A l’entrée de l’exposition se trouve la série la plus étonnante : des portraits en buste d’une dizaine d’Indiens, chacun porteur d’une étiquette avec un numéro. C’est en fait un travail documentaire pour une expédition médicale (les Indiens étant peu immunisés contre les maladies des Blancs), et, faute d’identité précise, il fut décidé (par elle ? par les médecins ?) de les numéroter. Ce sont des portraits amicaux, ouverts, décontractés, rien à voir avec le paternalisme colonial de la plupart des portraits d’indigènes (comme les Indiens d’Edward Curtis, ou les Nubas de Leni Riefenstahl), ni avec la sourde et fière hostilité des femmes algériennes de Marc Garanger, plutôt avec les Bédouins de Miki Kratsman, autres parias rejetés par l’ethnie dominante, mais on ne peut manquer de penser, devant ces pancartes numérotées (la série se nomme Marcados, Marqués) à l’identité judiciaire, mais surtout aux parents d’Andujar victimes de l’extermination des Juifs d’Europe.

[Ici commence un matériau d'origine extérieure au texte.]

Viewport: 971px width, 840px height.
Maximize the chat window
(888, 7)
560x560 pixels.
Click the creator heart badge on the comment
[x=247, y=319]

Ce travail était, à l’origine, purement documentaire, et ce n’est que plus tard qu’elle choisit de l’éditer, de le présenter comme une oeuvre d’art. C’est le travail le plus pur, le plus sec de l’exposition, et, à mes yeux, le meilleur.

Claudia Andujar, Espreguiçar 1, série Portraits, 1974 76

Claudia Andujar, Espreguiçar 1, série Portraits, 1974 76

En effet les autres photographies, si elles témoignent fort bien de la vie des Yanamomi, sont, pour la plupart, chargées d’une volonté esthétisante un peu trop évidente. Ces corps sont très beaux, et d’autres images, parfois en gros plans, montrent les attributs de parure ou de coiffure des Indiens, mais la pose, l’éclairage, la volonté marquée de rappeler les sculptures antiques, en font des icônes, plus que des témoignages. C’est un peu trop apprêté, je trouve.

Claudia ndujar, ST (O Illuminado), série Casa, 1974

Claudia ndujar, ST (O Illuminado), série Casa, 1974

De même, dans sa série sur les maisons, si une corbeille d’osier avec deux instruments est d’une beauté simplissime, beaucoup de photos des cases sont baignées d’une lumière sommitale, quasi artificielle, et ce pauvre gamin illuminé ressemble plus à un irradié ou à un extra-terrestre qu’autre chose. Cette hésitation entre témoignage et photographie que je qualifierai de néo-pictorialiste (même si elle n’en utilise pas les procédés) dérange le spectateur, tiraillé entre intérêt frustré et émerveillement béat. Dommage.